This is a hybrid approach, in which hardware is used to accelerate a transactional memory implementation of a multi-core computer, controlled fundamentally by software.
The computer industry is turning to multi-core and multi-threaded processors to increase performance. These multi-core processors require explicit parallel programming, which is difficult. Transactional memory (TM) systems are needed for multi-core processors to increase parallel program scalability and reduce programming complexity.
Current software TM systems run on stock processors and provide substantial flexibility, but incur significant overhead for data versioning and validation in the face of conflicting transactions. Hardware TM designs have been proposed with the advantage of speed, but embed significant amounts of policy in silicon, and lose flexibility.

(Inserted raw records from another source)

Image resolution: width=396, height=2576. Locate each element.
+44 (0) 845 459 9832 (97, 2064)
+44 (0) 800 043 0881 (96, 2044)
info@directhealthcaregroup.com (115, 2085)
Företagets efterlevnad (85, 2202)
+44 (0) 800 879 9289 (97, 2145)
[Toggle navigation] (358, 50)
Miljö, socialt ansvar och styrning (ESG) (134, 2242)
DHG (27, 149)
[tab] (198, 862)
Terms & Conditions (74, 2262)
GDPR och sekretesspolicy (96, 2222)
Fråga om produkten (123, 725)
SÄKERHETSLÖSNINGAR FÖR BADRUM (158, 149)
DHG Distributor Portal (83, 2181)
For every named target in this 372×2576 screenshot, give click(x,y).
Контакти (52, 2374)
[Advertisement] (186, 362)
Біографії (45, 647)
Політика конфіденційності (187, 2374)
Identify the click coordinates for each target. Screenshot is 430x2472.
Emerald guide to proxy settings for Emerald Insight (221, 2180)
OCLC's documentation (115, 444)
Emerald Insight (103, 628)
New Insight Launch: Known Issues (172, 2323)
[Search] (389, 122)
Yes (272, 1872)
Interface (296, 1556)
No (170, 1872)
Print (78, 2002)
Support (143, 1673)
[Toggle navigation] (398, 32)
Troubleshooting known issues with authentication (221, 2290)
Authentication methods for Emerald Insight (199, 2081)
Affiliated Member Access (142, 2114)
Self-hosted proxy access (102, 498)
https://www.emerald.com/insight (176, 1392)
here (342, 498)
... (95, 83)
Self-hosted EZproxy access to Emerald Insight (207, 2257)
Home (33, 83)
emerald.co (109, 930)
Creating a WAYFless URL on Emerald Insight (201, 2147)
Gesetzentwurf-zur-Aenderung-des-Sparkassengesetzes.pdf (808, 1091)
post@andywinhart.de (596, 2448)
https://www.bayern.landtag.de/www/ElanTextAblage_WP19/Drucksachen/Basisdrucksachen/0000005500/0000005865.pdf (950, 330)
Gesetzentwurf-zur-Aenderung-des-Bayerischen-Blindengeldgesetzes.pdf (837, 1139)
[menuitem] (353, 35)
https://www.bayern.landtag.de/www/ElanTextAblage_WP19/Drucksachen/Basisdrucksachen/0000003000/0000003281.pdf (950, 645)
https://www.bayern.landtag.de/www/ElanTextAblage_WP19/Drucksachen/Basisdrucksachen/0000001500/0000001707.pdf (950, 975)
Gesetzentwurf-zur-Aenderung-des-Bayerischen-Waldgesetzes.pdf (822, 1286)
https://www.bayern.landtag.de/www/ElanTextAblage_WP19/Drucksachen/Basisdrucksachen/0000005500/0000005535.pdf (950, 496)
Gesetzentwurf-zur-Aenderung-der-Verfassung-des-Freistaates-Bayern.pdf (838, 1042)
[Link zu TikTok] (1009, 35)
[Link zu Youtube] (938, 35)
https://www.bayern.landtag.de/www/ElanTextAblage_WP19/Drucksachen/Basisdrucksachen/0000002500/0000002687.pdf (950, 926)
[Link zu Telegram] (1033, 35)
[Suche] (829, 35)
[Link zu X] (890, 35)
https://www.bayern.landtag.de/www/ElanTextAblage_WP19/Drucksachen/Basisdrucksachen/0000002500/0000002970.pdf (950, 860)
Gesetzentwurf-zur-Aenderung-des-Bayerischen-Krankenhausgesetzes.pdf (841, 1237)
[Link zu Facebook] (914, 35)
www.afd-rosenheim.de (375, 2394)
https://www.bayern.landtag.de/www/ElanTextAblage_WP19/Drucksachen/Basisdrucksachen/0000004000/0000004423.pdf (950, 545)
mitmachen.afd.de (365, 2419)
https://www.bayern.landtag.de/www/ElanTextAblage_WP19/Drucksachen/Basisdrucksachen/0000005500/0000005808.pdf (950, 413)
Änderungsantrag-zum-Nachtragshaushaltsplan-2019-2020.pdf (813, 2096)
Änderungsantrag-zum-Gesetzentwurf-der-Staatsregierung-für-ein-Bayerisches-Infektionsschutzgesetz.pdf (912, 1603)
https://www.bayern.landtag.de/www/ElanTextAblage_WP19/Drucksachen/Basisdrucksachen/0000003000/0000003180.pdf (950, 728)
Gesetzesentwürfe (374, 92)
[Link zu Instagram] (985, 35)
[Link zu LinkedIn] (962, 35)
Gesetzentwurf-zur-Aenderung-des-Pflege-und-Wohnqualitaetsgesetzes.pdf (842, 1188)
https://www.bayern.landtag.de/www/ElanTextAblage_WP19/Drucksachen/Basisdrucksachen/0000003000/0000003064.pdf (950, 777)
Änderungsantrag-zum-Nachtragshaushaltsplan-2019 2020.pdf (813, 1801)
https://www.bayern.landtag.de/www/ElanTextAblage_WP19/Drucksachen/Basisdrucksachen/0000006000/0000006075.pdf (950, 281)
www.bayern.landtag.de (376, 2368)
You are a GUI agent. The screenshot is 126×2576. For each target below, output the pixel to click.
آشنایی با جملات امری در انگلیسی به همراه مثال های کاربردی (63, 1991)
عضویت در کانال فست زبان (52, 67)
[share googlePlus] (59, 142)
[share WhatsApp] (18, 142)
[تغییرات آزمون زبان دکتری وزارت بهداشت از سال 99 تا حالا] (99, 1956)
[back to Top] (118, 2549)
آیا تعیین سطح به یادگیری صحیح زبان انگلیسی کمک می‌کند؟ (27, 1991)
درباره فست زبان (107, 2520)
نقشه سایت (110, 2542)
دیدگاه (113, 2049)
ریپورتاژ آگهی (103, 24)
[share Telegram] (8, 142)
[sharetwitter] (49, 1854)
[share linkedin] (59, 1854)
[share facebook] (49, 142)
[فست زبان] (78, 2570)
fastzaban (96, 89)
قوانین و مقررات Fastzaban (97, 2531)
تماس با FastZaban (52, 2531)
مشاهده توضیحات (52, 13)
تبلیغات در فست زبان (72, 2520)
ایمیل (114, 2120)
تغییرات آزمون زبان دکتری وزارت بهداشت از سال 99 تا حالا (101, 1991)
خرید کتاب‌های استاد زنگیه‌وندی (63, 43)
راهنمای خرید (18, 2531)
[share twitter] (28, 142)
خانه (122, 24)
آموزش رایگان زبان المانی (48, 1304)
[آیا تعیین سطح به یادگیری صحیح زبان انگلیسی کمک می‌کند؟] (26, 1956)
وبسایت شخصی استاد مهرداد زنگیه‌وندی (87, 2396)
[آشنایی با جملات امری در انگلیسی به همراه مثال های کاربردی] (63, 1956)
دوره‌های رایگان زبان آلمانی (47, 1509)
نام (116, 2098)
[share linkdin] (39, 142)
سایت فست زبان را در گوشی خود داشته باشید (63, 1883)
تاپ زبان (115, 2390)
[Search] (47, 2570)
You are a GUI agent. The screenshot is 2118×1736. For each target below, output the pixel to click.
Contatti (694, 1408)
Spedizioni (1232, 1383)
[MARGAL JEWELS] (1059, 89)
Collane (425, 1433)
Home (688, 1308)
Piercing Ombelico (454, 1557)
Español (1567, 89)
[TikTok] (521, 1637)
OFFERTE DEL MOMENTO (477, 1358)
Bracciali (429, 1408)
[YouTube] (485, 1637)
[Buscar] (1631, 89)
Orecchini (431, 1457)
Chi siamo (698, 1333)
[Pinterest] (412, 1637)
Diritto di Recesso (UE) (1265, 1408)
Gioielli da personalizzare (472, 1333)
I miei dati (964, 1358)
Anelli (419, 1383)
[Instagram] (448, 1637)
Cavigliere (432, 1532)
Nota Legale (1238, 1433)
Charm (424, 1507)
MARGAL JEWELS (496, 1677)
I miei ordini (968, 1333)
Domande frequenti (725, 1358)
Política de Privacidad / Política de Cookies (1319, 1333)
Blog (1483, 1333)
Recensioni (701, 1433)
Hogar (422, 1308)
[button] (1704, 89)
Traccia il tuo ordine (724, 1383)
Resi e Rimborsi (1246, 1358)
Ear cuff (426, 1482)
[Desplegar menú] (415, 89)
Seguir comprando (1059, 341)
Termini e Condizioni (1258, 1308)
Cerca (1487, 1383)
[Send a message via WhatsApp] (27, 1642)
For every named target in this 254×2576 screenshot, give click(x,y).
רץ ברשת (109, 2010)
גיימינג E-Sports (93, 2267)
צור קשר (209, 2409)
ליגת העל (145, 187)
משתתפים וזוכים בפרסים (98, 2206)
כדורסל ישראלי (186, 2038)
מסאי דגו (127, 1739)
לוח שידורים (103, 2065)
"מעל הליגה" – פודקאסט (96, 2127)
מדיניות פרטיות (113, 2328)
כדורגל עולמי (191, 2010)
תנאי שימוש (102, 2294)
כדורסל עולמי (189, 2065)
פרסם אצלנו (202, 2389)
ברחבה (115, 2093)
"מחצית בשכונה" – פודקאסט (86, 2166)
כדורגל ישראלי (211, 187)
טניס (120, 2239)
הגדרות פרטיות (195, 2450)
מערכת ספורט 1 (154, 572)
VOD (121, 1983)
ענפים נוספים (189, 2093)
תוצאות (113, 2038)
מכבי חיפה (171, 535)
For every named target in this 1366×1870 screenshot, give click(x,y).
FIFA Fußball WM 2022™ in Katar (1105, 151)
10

The invention encompasses two hardware innovations and two levels of compliance. A lite form exploits only one of the hardware innovations: alert-on-invalidate-cache lines. A full form exploits both alert-on-invalidate and the second innovation: threatened-and-protected-cache lines. Lite is expected to be significantly faster than a software TM and significantly simpler than hardware TM. Specifically, it avoids most of the cost of validation while remaining 100% compatible with existing bus and coherence protocols. Our full TM is comparable in complexity to hardware TM but, like Lite, significantly more flexible. Both variants leave software in charge of almost all matters of policy, including conflict detection, contention management, deadlock and livelock avoidance, nesting, virtualization, and choice of data granularity. With respect to conflict detection in particular, our TM permits optimistic read-write and write-write sharing without requiring any global consensus algorithm in the cache coherence protocol.